William Helburn: Seventh and Madison
“. . . a treasure for those who consider themselves fashion obsessed . . .”
Once again this season we find a book that surprises and delights while celebrating one of those rare fashion stars who may only be known to the very savvy. William Helburn: Seventh and Madison breaks the mold of this genre by differentiating itself from most due to the approach taken in the telling of this brilliant photographer’s life and modus operandi.
The story of William Helburn is told in his own voice as well as by those who knew his genius intimately. Mr. Helburn was one of those who you might call an unsung hero, at least to the general public, but to those who counted in his professional life, he was the “ go to guy” if you wanted to get the job done right and get it done quickly. He was also the consummate professional . . . well most of the time.

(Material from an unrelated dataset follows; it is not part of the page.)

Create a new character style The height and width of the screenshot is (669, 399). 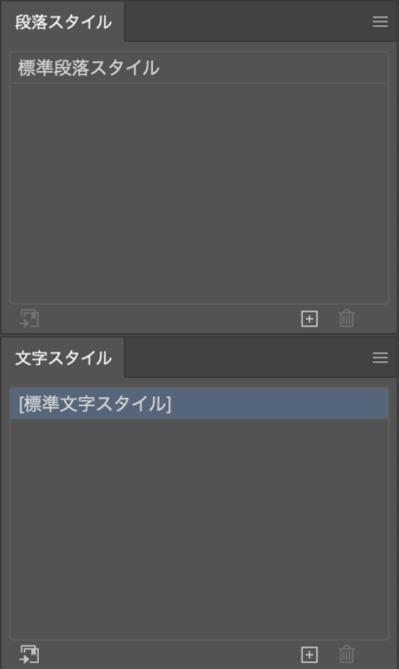309,654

Helburn, who is still with us, stood out from the flock in many many ways, but the most intriguing is that he eschewed any type of fame by asking not to have his name attributed to any photo in a publication like Vogue or Bazaar. You must admit that this alone makes the man an original especially when you consider that today everyone is vying for the spotlight. When you read this entertaining and intimate portrait of William Helburn you will discover his raison d’etre.
Another outstanding characteristic of the book is that we are invited into his private life which, while somewhat complicated, surely fits the mold of what so many believe to be the life of a fashion photographer—think Blow Up and Funny Face. The tenor of the book makes for great reading as it is filled with accolades and remembrances from his colleagues, yet the book never comes off as sappy or melancholy as you sense the total honesty that each contributor expresses.
If you want to get a sense of William Helburn, the man, think of this comparison: Helburn was to photography and fashion what Steve McQueen was to acting and Hollywood. There seem to be so many parallels that can be drawn between the two but you will need to spend some time with the subject and get into his head while immersed in the book to discover these similarities.
In the end William Helburn: Seventh and Madison is a book that will be enjoyed by so many varied readers. His is the tale of a poor boy who makes it big or the photographer who lives up to his rakish reputation or just the photographer who was an invisible but indelible part of our lives during the 20th century. All of these qualities and so many more make this book a treasure for those who consider themselves fashion obsessed, those who partook of this wondrous era, and just about anyone who has a genuine interest in knowing what makes an artistic genius.